L’entreprise X était-elle un employeur bienveillant?

[14] Bien que X ait noté certaines préoccupations concernant le rendement de la prestataire à partir de mai 2016, rien ne démontre de façon objective l’existence de problèmes avant cette date. Dans un questionnaire subséquent, X a indiqué que la prestataire travaillait de façon autonome, qu’elle n’avait pas à être supervisée quotidiennement et qu’elle n’avait pas besoin de l’aide de ses collègues. L’entreprise a néanmoins affirmé qu’elle ne disposait d’aucune information lui permettant d’émettre des commentaires sur l’assiduité de la prestataire ou sur la question de savoir si elle avait besoin de mesures spéciales Note de bas de page 8.

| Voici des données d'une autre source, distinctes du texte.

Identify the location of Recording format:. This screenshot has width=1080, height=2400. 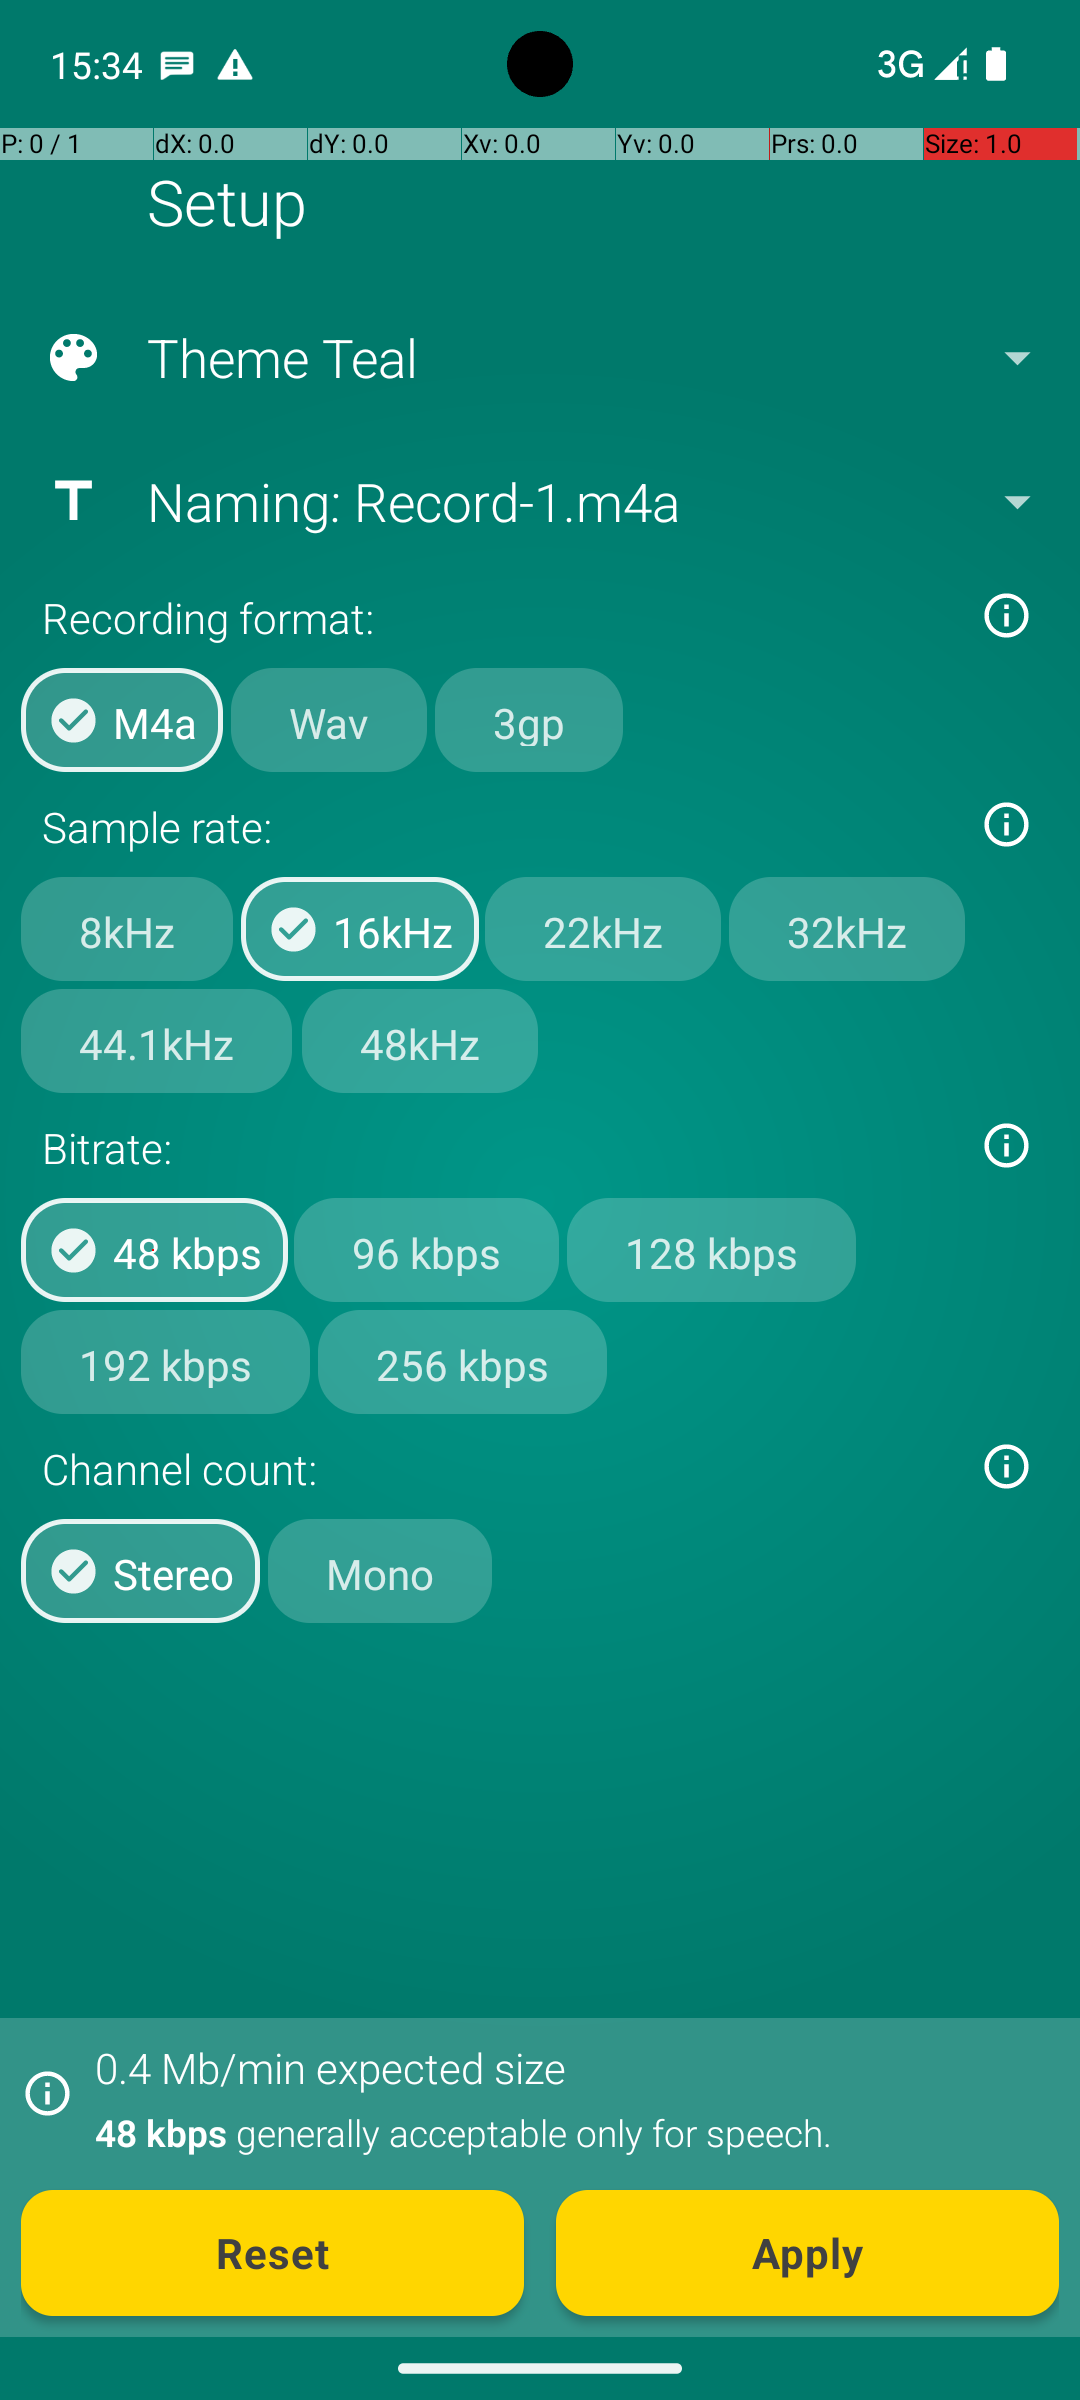
(498, 618).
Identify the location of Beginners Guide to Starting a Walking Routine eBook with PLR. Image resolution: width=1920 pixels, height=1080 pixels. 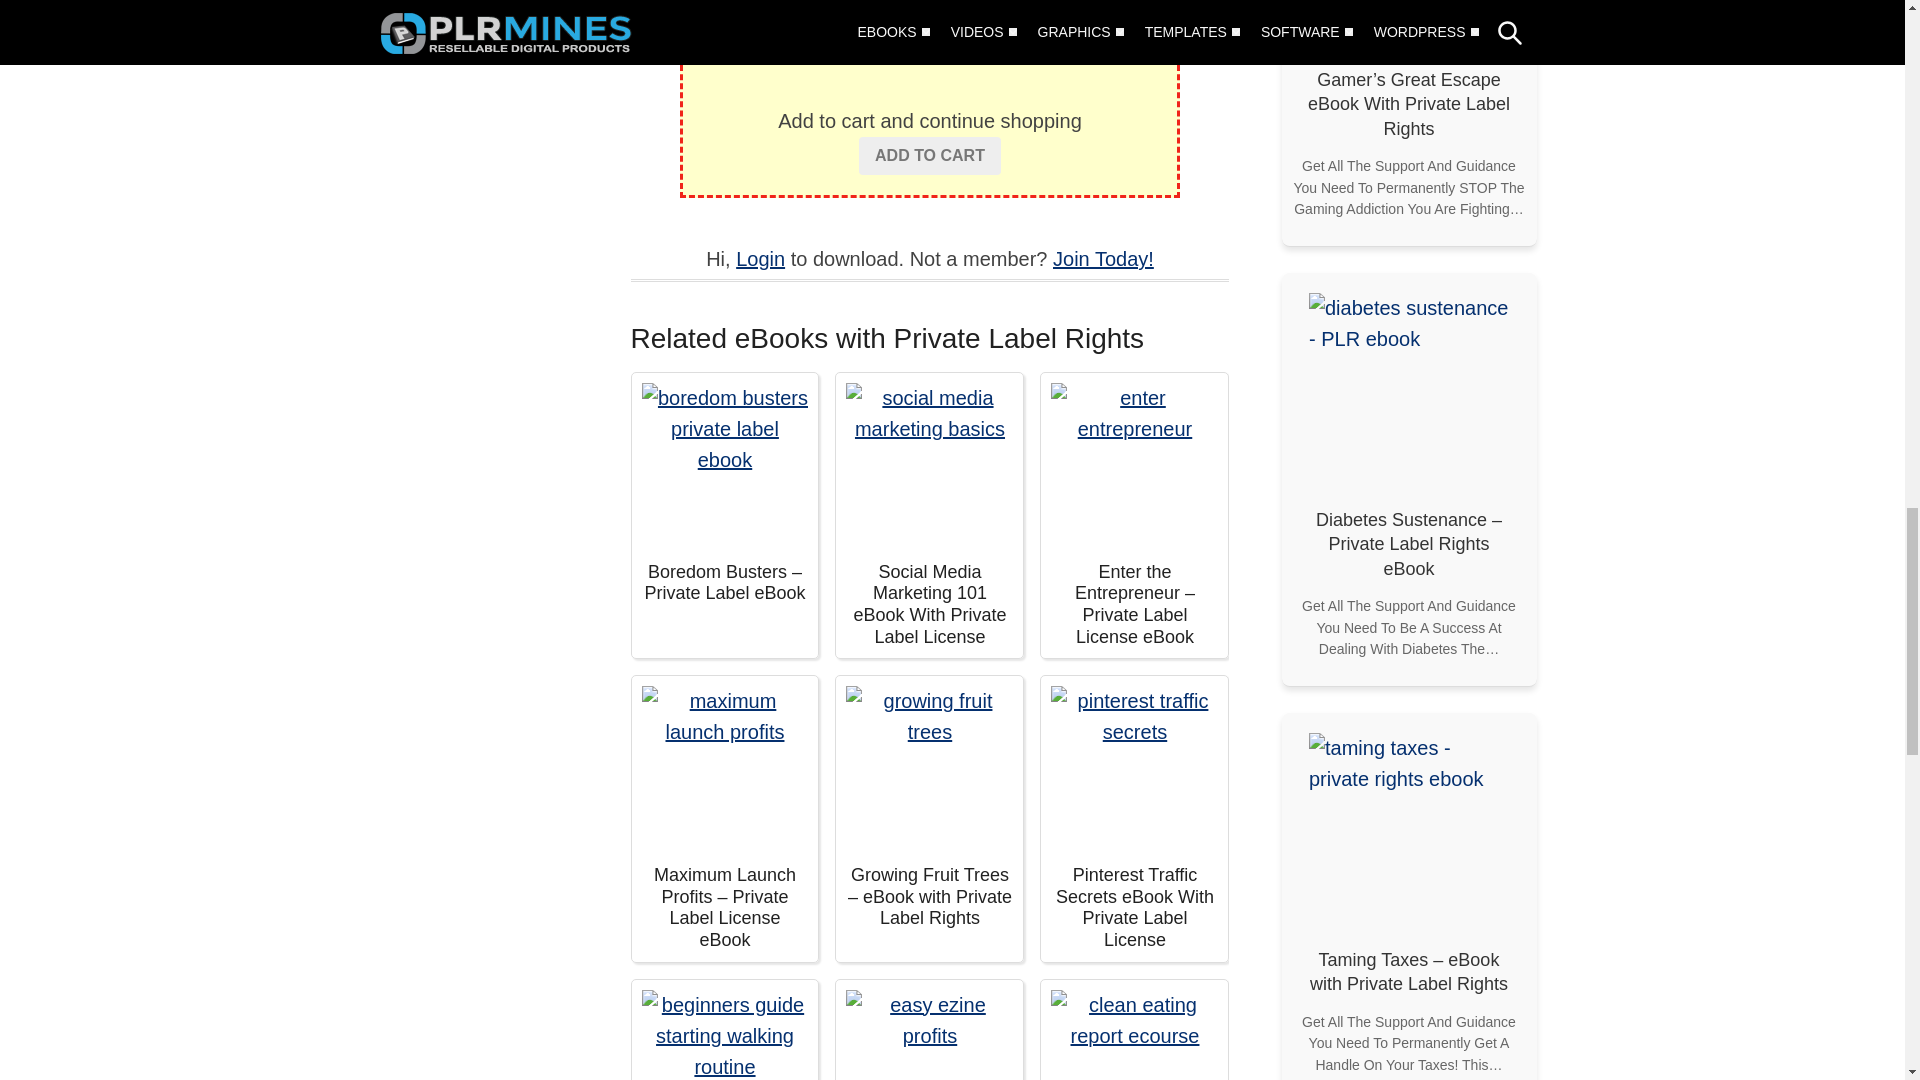
(724, 1035).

[15] Lors de l’audience, la prestataire a indiqué que X avait eu différents propriétaires et qu’il n’y avait pas de syndicat lorsqu’elle a commencé à y travailler en 2013. Elle a expliqué que l’ancien propriétaire était au courant de son état de santé, mais qu’il voulait quand même travailler avec elle et mettre en place des mesures d’adaptation pour elle. Elle a affirmé qu’il lui arrivait d’être en retard à l’occasion et de ne pas s’entendre avec certaines personnes, mais que l’ancien propriétaire ne notait pas cette information à son dossier. Elle a expliqué que tout cela avait changé avec l’arrivée du nouveau propriétaire. Elle avait cependant déjà écrit qu’elle n’avait commencé [Traduction] « à faire l’objet d’un dossier disciplinaire » qu’une fois que [Traduction] « M. » a commencé à travailler aux ressources humaines. La prestataire a déclaré ceci : [Traduction] « Pendant toute la période précédant l’arrivée de M., je n’avais jamais fait l’objet d’un dossier disciplinaire ». Elle a ajouté que tout se passait [Traduction] « bien » avant le changement de propriétaire et la syndicalisation des employés Note de bas de page 9.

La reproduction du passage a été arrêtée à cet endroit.